Being called as a witness in a criminal case is a traumatic event for almost anyone, including peace officers that are in court hundreds of times per year. Questioning by the criminal defense attorney and prosecutor may go on for hours, and witnesses have little idea what may be asked of them and their lives. This effect is magnified when the witness is a child.
Worse yet, what if the child witness was a victim of sexual assault? Just think for a moment about having to describe your last voluntary sexual encounter to a room full of strangers, and by describe, I mean very specific details of the event. A former president commented after being deposed about his sexual encounters that no one should have to do something like that. However, we ask this of crime victims every day in courts throughout the country.
Because of the traumatic nature of sexual victimization, many reforms have been put in place to assist in the interview process and courtroom testimony. Most large jurisdictions and now more medium-sized locations have formed Multi-Disciplinary Interview Centers (MDICs). It has been through these MDICs that therapy dogs have become commonplace. Even when a victim is in a safe and compassionate environment, the benefits of animals are welcomed and needed. The victim may be disassociating herself from the event or even the outside world or may just need the companionship and empathy a therapy dog can provide while going through the interview and related medical examinations. Moreover, many MDICs report that it isn’t just the children who need the therapy dog, it’s the professionals as well who listen for hours about the horrors of human cruelty and abuse. They too need a friend to hug, pet, and walk down the hall with them to the next interview.
The latest innovation in the effort to assist in the truthful and accurate testimony of child witnesses is the use of therapy dogs in court. For decades, courts have allowed witnesses, especially children, to have support. This often included a parent, victim advocate, or therapist. Many courts allowed a doll or other object that might provide the witness some comfort while on the stand. As a former child abuse prosecutor, I worked with the court to allow toys in the courtroom, moved the defendant or witness so as to provide comfort and security, and took other reasonable measures to help comfort the witness during difficult testimony. Will the witness be untruthful if he is holding onto a toy truck? Is she going to lie on the witness stand because the judge let her hold her doll? Of course not.
All that is being allowed is a little bit of comfort to assist them and give them a small amount of dignity. The first jurisdiction to use therapy dogs in court was Washington. Based upon the evidence code allowing the court to control the presentation of evidence to the jury, the prosecutor sought to have the therapy dog present during the child’s testimony. This practice has spread throughout the nation from California to New York. However, it has not been without objections from the defense. But this past summer, an appeals court in Brooklyn found that the use of a therapy dog in court was not inherently prejudicial to defendants. The court based its ruling on the precedent of allowing child witnesses to hold teddy bears. Currently, some jurisdictions are advocating for therapy dogs to accompany domestic violence victims to court.

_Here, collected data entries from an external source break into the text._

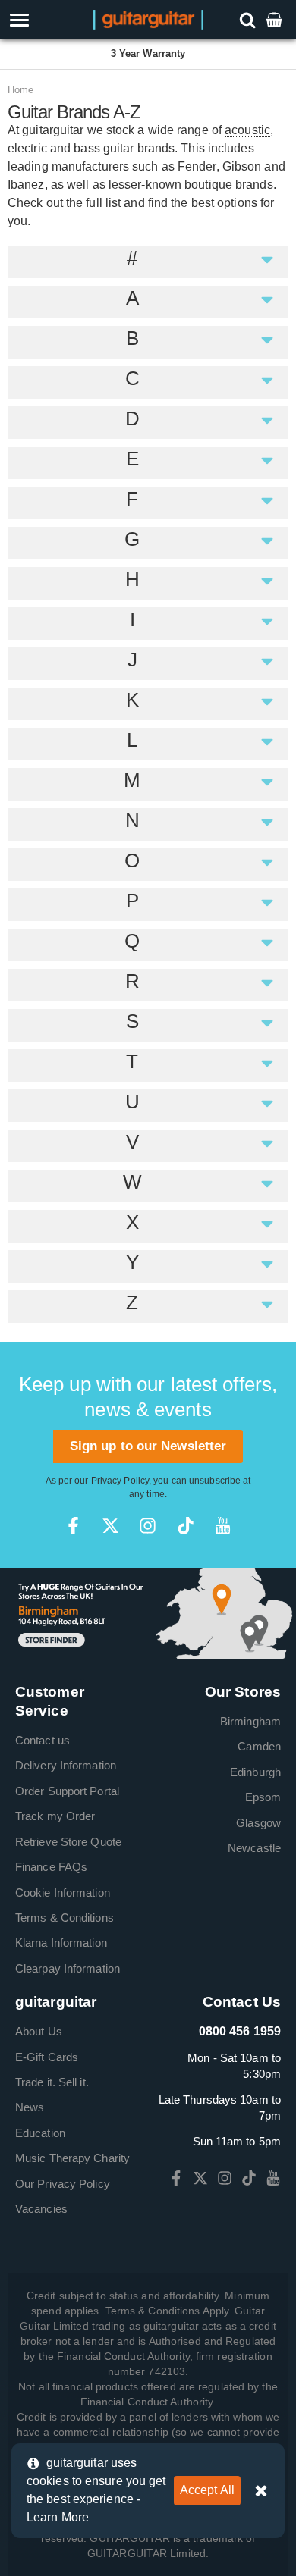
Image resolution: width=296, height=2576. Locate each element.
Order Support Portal (67, 1791)
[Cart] (275, 19)
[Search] (249, 19)
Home (20, 90)
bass (86, 148)
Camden (259, 1746)
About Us (38, 2031)
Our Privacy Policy (62, 2183)
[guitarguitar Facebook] (73, 1525)
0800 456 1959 (240, 2031)
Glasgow (258, 1822)
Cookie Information (62, 1892)
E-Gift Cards (46, 2057)
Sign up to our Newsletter (148, 1446)
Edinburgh (255, 1772)
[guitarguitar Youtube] (223, 1525)
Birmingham (250, 1721)
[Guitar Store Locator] (148, 1612)
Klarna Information (61, 1942)
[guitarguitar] (148, 18)
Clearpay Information (67, 1968)
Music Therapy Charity (72, 2157)
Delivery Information (65, 1765)
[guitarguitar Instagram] (148, 1525)
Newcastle (254, 1847)
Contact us (42, 1740)
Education (40, 2132)
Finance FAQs (51, 1866)
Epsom (263, 1797)
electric (27, 148)
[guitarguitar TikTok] (186, 1525)
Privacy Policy (120, 1480)
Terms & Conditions (64, 1917)
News (29, 2107)
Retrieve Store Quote (68, 1841)
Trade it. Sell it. (52, 2082)
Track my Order (55, 1816)
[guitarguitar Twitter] (110, 1525)
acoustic (247, 130)
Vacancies (41, 2208)
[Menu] (43, 20)
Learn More (58, 2517)
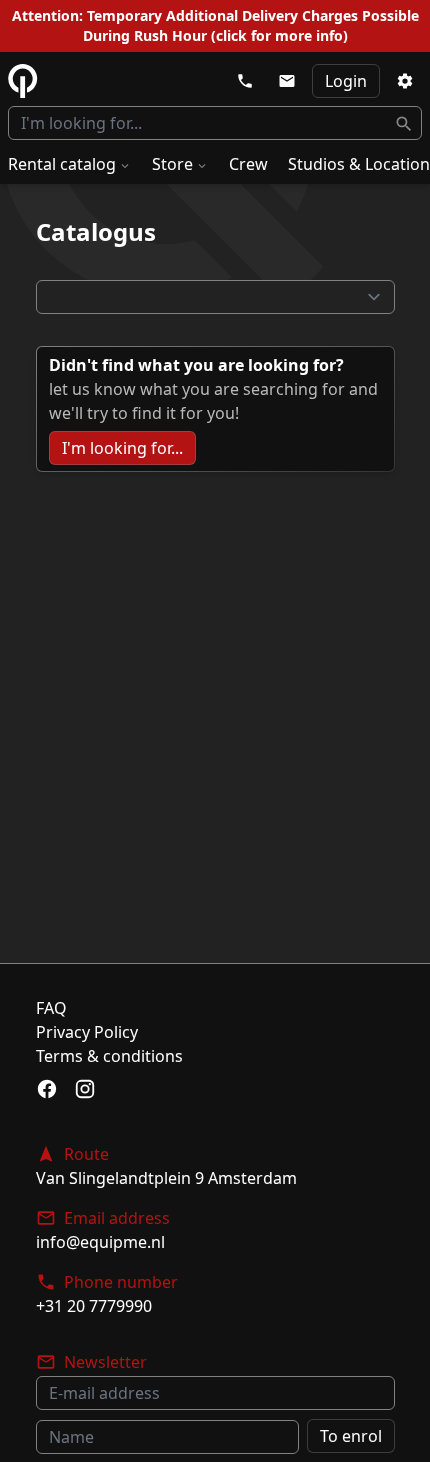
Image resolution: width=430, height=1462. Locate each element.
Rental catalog (62, 164)
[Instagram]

In order to have the therapy dog accompany a witness, a number of practical issues must be addressed. The prosecuting attorney will notify the court of the intent to have the live animal in court with the witness. The court will likely receive an objection from the defense regarding the prejudicial effect of the accompaniment. Once the legal rulings have been heard and assuming they are overruled, then the practical issues will arise. As court security officers, your professional advice will be needed regarding the movement of the dog to the courtroom, placement in the courtroom, movement of witnesses and jurors while the dog is in place, and ultimately the exit from the courtroom of the therapy dog and witness. One legal issue of significance will be whether or not the jury will be aware of the animal’s presence. Some courts have allowed therapy dogs but required that the dog is in place and out of the jurors’ view before they are seated to hear the testimony. This will complicate your security issues and may even affect the jurors if one of them happens to be allergic to dogs or has a great fear of dogs that manifests itself should there be a disruption and the live dog suddenly appear. In better cases, the court will allow the therapy dog to be present and accompany the witness to the stand in the presence of the jury, thus reducing possible surprises in the courtroom.
In conclusion, the use of dogs in the courtroom is comparatively new and, as with any change to the “normal” method of receiving testimony, requires all involved to change their way of doing business. On behalf of prosecutors in their efforts to see justice served, the changes and extra effort needed to make the witness and therapy dog comfortable – combined with any potential issues raised by the defense – are worth that extra time. The child witness is being asked to speak about something she wishes never happened and must tell the jury in graphic detail what she endured. Having a trusted companion like a therapy dog may make that task just a little easier and help meet the goal of justice in the courtroom.